# world's oldest skyscraper city!



## coldstar (Jan 14, 2003)

world's oldest/first skyscraper city - Shibam, Yemen
Shiban, Yemen (called 'the Manhattan of the Desert”, and “town with the world’s first skyscrapers)
is thought to have been in existence since the second century AD, 
and the skyscrapers themselves (more than 500 buildings over 30 meters) date back to 8th century AD.










UNESCO World Heritage, Shibam 
http://whc.unesco.org/pg.cfm?cid=31&id_site=192

Have any forumers been there?


----------



## PotatoGuy (May 10, 2005)

wow. In your face New York and Chicago!!


----------



## Faz90 (Aug 24, 2005)

Yemen's cities are so unique.


----------



## Manila-X (Jul 28, 2005)

I heard about this a long time ago! I find it really fascinating!


----------



## pottebaum (Sep 11, 2004)

That is really, really cool.


----------



## c0kelitr0 (Jul 6, 2005)

wow! no wonder the green aliens of mars are envious of human beings :lol:


----------



## ChicagoSkyline (Feb 24, 2005)

The Chicago and NYC came to mind!


----------



## Manila-X (Jul 28, 2005)

of course Chicago because it's the birthplace of the skyscraper!


----------



## Azn_chi_boi (Mar 11, 2005)

I never heard of Shibam, Yemen before...

Its interesting


----------



## [email protected] (Jun 29, 2004)

wwwoooaaaa amazing


----------



## kids (Dec 12, 2004)

The Sao Paulo of the past.


----------



## OtAkAw (Aug 5, 2004)

looks like a stack of white and brown cardboards glued together and punctured with squares.


----------



## redstone (Nov 15, 2003)

Very cool, especially when you think of the technology back then.


----------



## Dubai_Boy (May 21, 2003)

my kind of city , extremly sexy


----------



## lakegz (Oct 23, 2003)

China has commie blocks, this city has camel blocks :jk: 

ok that was a stupid joke but i love seeing pics of this city.


----------



## Dubai_Boy (May 21, 2003)

HOW COULD YOU ,  this city is thousands of years old


----------



## Dubai_Boy (May 21, 2003)

So lakegz , You growing your hair out again ? keeping it short , how is japan  and are japanese kids smart ?


----------



## mikep (Apr 7, 2005)

wow


----------



## Djoez (Jan 30, 2005)

That last pic.......awesome! 

more..


----------



## Faz90 (Aug 24, 2005)

The city looks like a ghost town. What are all those buildings being used for?


----------



## squeemu (Dec 16, 2004)

Yes, I agree that city looks awesome. I wish we had some inside views of those buildings.


----------



## Taller Better (Aug 27, 2005)

That is AMAZING!! I had no idea about Shiban having those buildings, and would
love to learn more!!! 
Thanks


----------



## Khanabadosh (Nov 16, 2004)

Stunning. Awesome.


----------



## lakegz (Oct 23, 2003)

Dubai_Boy said:


> So lakegz , You growing your hair out again ? keeping it short , how is japan  and are japanese kids smart ?

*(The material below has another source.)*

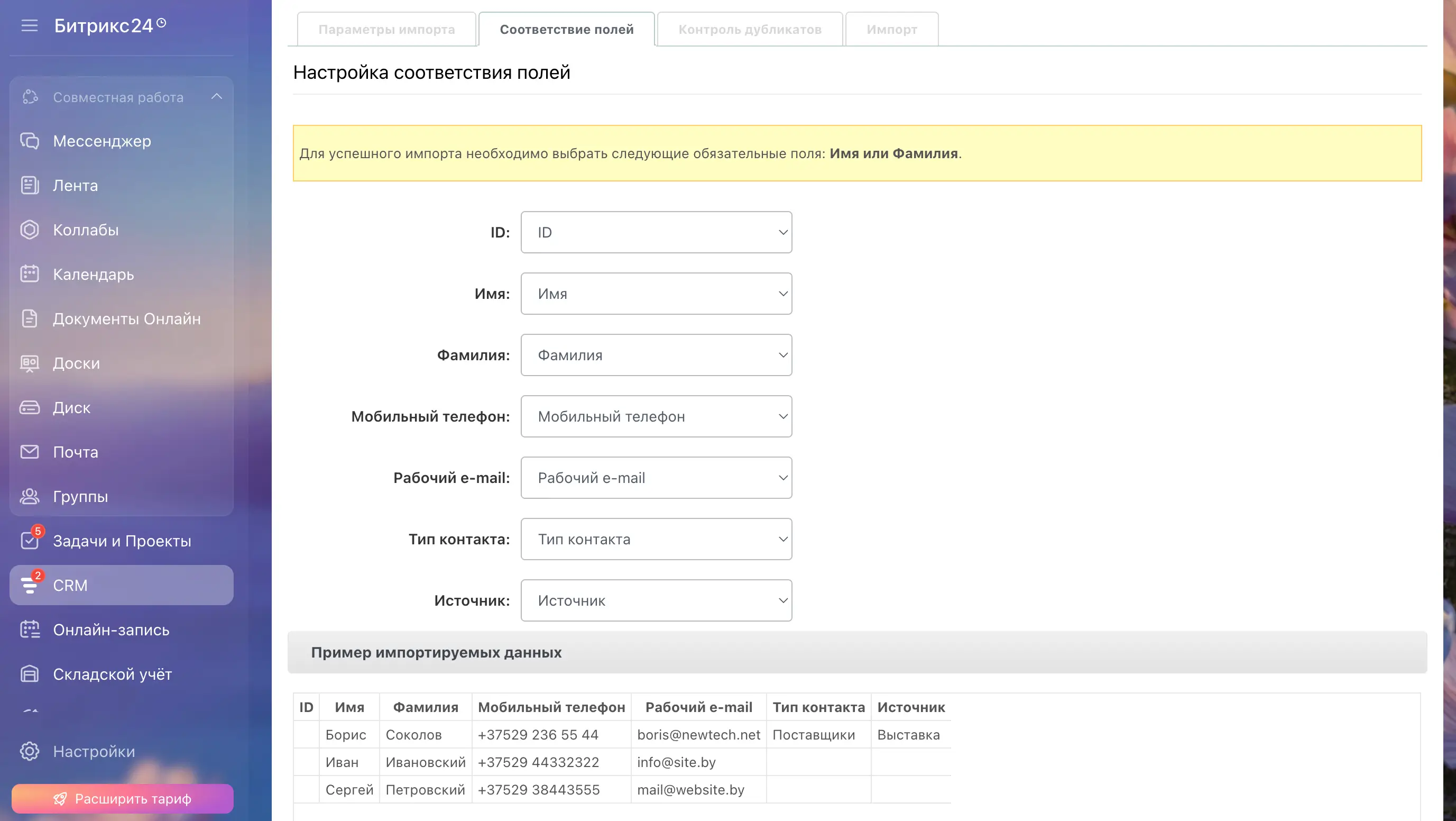Switch to 'Параметры импорта' tab
The width and height of the screenshot is (1456, 821).
tap(386, 30)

hey, im through with the long hair stuff for a while at least. japanese kids are smart but not any more smart or savvy then any other country's kids ive seen. there arent any poor kids though, which is good.


----------



## Overground (Apr 11, 2005)

Wow, that city looks amazing! I wonder if the reason they built them so close is because it keeps the sun off most of the buildings.


----------



## shibuya_suki (Apr 24, 2005)

cairo,egypt


----------



## Dallas star (Jul 6, 2006)

Shibam the dessert city i amazing what is the newest scraper?


----------



## EtherealMist (Jul 26, 2005)

ive pics of that place before, i still cant believe my eyes. It seems like something out of Star Wars.


----------



## Taller Better (Aug 27, 2005)

Dallas Star, thanks for bumping this old thread. Not many old threads deserve to come back to life, but this one does!!!


----------



## Xusein (Sep 27, 2005)

Shimbam..."the Manhattan of the desert"...

Can anyone else believe that it only has a population of 7,000 people?


----------



## oliver999 (Aug 4, 2006)

depends on the discribe of "skyscraper"
morden skyscraper was born in united stats.
in ancient chinese, they built some 14 storey buildings six hundred years ago.


----------



## Taller Better (Aug 27, 2005)

^^^Uhmmmm, yeah. We know that these are not 89 storey steel and glass
buildings. But they would seem pretty tall if you had to walk up and down those stairs every day. I wonder what was behind the necessity to go tall? Why did they develop this way?


----------



## rocky (Apr 20, 2005)

i knew about shibam before 
its amazing

imagine if ben laden is hidden in shibam well never find him


----------



## Davee (Oct 22, 2005)

Fantastic. looks brilliant!


----------



## wiki (Mar 30, 2006)

looks pretty old, i always tought that the empire state was the oldest of the world


----------



## salvius (Aug 4, 2004)

Yemen in general has thoroughly fascinating architecture. Stunning.


----------



## godblessbotox (Jan 3, 2006)

wow. most impressive


----------



## will.exe (Aug 9, 2006)

Unreal...I saw pics of Yemeni cities on another thread and they all looked like little dioramas.


----------



## EtherealMist (Jul 26, 2005)

wiki said:


> looks pretty old, i always tought that the empire state was the oldest of the world



yeah the empire state building is the oldest. One day the people of new york got tired of building 4 and 5 story buildings and said 

"**** it, lets go build a 102 story building"


----------



## wiki (Mar 30, 2006)

jejeje, lol


----------